=== Begin Enclosure ===

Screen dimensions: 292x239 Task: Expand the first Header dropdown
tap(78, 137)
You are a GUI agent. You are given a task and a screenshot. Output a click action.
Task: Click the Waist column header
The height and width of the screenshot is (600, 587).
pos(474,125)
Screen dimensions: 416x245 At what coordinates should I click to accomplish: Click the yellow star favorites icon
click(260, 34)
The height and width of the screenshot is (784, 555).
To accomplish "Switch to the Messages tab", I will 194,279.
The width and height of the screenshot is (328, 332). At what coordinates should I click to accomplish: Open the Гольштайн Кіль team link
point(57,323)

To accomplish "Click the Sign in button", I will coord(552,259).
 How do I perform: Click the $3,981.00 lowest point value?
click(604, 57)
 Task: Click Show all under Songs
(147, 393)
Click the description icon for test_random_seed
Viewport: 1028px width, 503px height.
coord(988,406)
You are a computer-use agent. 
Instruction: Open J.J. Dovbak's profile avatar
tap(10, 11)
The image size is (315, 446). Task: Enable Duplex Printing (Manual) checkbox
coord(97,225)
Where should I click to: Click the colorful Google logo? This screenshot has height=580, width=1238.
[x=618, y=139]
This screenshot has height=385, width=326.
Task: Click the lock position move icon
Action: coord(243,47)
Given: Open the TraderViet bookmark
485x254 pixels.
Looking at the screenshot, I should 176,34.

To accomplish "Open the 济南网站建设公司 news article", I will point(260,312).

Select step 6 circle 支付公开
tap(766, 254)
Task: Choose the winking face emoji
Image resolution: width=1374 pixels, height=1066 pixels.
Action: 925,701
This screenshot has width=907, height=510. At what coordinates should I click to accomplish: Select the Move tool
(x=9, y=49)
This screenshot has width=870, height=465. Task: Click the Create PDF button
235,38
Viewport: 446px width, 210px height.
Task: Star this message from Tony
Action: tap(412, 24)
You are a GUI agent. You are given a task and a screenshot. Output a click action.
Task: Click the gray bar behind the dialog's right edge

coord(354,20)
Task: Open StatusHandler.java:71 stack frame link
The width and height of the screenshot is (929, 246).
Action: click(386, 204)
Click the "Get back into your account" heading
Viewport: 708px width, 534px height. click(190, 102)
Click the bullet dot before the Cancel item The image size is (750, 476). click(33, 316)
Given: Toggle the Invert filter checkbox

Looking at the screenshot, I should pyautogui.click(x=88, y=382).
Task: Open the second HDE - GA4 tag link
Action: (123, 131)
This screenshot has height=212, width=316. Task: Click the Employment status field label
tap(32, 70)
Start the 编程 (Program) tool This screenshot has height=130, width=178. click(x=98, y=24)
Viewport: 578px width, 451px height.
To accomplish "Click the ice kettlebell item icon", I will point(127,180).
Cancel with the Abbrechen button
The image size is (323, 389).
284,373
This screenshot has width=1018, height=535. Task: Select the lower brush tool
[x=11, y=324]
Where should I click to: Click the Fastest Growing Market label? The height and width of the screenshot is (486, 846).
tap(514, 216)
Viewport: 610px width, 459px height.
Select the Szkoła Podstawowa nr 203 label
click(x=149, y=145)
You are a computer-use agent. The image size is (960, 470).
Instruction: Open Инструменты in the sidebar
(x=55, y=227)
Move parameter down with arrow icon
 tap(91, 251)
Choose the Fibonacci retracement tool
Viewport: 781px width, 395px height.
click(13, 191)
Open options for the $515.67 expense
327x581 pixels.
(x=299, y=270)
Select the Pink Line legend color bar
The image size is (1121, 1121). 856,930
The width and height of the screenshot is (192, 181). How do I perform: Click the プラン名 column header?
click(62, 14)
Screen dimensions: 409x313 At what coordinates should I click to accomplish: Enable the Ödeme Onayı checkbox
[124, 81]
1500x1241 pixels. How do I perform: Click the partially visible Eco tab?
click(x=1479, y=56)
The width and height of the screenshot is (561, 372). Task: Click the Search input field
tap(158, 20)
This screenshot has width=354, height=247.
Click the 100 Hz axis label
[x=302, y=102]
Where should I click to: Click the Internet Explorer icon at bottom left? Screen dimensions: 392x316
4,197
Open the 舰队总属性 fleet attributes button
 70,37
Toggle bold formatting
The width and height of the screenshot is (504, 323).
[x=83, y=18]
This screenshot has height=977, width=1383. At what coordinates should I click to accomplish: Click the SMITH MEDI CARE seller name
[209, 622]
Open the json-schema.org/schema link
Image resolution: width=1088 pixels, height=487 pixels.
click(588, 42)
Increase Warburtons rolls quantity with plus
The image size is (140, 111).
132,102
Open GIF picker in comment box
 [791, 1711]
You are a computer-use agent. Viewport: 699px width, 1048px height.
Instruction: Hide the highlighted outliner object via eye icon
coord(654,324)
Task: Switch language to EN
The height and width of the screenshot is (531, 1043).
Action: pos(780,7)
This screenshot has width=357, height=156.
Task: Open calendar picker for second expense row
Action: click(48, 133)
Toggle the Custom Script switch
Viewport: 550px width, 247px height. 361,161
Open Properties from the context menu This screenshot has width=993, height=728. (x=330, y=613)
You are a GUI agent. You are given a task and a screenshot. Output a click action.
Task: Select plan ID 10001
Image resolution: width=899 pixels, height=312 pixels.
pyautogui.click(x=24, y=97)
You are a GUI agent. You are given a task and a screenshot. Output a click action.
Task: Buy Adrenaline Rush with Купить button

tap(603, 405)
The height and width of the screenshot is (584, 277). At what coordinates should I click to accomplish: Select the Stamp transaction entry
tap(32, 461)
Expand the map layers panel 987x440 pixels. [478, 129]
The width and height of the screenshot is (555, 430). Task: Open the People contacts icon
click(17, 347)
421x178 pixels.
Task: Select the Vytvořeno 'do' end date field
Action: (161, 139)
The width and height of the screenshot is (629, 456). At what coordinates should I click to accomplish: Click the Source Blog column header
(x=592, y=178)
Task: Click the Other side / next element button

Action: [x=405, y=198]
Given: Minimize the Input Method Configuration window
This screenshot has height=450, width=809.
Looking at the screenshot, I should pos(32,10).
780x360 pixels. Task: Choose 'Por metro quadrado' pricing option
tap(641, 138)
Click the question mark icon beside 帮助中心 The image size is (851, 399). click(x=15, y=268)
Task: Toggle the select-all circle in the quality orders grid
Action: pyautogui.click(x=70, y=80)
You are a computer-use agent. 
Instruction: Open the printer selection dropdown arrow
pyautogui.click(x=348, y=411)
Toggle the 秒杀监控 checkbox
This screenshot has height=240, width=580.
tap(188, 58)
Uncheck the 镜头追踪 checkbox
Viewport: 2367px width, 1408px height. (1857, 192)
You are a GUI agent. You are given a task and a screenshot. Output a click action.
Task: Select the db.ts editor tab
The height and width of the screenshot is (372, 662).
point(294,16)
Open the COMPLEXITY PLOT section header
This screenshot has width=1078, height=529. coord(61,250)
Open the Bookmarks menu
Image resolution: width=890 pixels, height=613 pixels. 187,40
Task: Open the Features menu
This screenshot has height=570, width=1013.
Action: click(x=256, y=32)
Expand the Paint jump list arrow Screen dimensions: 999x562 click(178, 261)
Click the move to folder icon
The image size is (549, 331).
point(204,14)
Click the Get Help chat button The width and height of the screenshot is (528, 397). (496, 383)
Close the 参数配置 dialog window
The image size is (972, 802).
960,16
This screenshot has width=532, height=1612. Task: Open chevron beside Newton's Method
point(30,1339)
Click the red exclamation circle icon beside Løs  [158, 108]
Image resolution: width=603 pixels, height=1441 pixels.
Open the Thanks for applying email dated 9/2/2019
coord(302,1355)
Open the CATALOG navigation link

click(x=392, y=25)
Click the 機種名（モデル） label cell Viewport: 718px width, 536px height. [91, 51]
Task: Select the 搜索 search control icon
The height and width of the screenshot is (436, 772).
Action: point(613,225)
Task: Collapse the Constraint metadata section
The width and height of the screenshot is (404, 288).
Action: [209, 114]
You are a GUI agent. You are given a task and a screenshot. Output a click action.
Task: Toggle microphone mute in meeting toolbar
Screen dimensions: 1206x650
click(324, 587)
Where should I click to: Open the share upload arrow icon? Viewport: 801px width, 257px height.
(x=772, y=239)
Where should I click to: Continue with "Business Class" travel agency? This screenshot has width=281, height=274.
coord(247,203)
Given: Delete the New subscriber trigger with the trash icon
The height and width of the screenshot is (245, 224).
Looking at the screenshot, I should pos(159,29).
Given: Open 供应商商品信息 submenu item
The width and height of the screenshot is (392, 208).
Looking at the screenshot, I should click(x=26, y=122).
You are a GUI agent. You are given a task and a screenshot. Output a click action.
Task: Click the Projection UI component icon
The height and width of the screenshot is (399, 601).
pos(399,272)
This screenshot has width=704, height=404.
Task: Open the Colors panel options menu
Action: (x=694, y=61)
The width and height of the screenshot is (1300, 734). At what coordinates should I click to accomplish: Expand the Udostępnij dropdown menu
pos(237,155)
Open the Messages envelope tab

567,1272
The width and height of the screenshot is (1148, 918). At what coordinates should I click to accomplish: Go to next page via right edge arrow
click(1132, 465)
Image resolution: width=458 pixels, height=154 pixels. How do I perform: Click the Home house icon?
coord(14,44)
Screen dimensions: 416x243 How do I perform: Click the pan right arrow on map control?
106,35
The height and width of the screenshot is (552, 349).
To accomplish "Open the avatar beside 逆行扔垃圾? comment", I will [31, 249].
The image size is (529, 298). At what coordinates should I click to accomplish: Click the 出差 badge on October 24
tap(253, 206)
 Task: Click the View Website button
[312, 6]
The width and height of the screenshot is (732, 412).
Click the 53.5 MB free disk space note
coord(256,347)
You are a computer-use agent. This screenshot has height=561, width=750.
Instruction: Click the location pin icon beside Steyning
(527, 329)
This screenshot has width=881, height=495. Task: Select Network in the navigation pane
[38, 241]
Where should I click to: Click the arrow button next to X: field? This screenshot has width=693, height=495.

=== End Enclosure ===

The problem
Which lines in the records above contain the string "computer"? Copy each one.

Finished exercise
You are a computer-use agent. 
You are a computer-use agent. The image size is (960, 470).
You are a computer-use agent. Viewport: 699px width, 1048px height.
You are a computer-use agent. 
You are a computer-use agent. This screenshot has height=561, width=750.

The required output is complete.